We can also project the cluster identifier (0 or 1) back into the 3D image space. We just need to make sure we cannot mix up these two classes with background.

# suffix [0] represents background
# we add 1 to the measurement so that there is no 
# cluster with ID 0, which corresponds to background.
cluster_id = [0] + (kmeans_prediction + 1).tolist()

kmeans_prediction_map = cle.replace_intensities(nuclei_labels, cluster_id)

cle.imshow(kmeans_prediction_map, labels=True)
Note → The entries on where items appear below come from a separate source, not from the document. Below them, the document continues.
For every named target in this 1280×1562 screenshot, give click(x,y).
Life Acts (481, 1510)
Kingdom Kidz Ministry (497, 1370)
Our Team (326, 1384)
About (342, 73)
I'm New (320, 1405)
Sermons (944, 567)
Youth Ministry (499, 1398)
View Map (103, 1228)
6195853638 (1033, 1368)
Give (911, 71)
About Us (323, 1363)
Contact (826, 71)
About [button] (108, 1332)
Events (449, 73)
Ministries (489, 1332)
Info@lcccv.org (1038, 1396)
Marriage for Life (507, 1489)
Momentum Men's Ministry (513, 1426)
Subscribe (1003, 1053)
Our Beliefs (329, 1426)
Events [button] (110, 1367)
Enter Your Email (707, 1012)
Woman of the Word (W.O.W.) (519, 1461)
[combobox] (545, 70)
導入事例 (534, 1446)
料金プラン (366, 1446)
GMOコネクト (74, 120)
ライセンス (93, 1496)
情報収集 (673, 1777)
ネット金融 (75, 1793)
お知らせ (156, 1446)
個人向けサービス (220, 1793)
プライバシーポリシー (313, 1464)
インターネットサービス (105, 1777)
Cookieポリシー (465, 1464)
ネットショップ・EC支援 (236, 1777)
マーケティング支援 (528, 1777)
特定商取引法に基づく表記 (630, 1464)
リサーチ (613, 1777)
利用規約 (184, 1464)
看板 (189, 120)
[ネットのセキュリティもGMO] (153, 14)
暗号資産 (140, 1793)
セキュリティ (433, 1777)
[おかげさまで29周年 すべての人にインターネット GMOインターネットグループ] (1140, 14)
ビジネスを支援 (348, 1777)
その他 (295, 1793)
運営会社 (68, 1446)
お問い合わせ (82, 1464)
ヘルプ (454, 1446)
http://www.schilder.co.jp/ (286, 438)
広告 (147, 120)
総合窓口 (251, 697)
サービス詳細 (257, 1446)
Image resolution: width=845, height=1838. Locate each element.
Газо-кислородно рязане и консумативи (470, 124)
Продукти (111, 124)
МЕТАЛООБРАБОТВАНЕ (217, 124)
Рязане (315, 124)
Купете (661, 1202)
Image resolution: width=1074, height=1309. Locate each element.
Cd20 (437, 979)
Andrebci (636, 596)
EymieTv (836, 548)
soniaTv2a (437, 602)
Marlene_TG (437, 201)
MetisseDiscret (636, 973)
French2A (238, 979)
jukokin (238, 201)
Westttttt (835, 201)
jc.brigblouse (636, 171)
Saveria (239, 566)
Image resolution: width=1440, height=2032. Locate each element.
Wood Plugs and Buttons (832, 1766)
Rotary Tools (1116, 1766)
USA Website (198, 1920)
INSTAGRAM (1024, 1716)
../_images/f6c45731cfbbb33b33aa512b10956a992b1ef4ed4b6f5cf2d8f136035935a305.png

Interpreting clustering results#

For technical reasons it is illegal to claim that k-means clustering can differentiate serosa and embryo. The algorithm was not informed about what to differentiate and thus, just differentiates objects according to their properties. It is now the task of the scientists to figure out which parameters influenced the decision making. For example, if shape-based parameters dominated the decision making, a follow-up questions would be why so. It might be possible that nuclei within the embryo are differently shaped than nuclei within the serosa. But it is also possible that the nuclei segmentation algorithm caused objects to be segmented wrongly. Thus, clustering is just a tool for generating new hypotheses which need to be investigated further, before an algorithm can be designed that differentiates nuclei in serosa and embryo. Such an algorithm then also needs to be validated, e.g. by processing new, unseen datasets, and measuring the quality of the clustering quantitatively, e.g. by providing ground-truth annotations and comparing with them.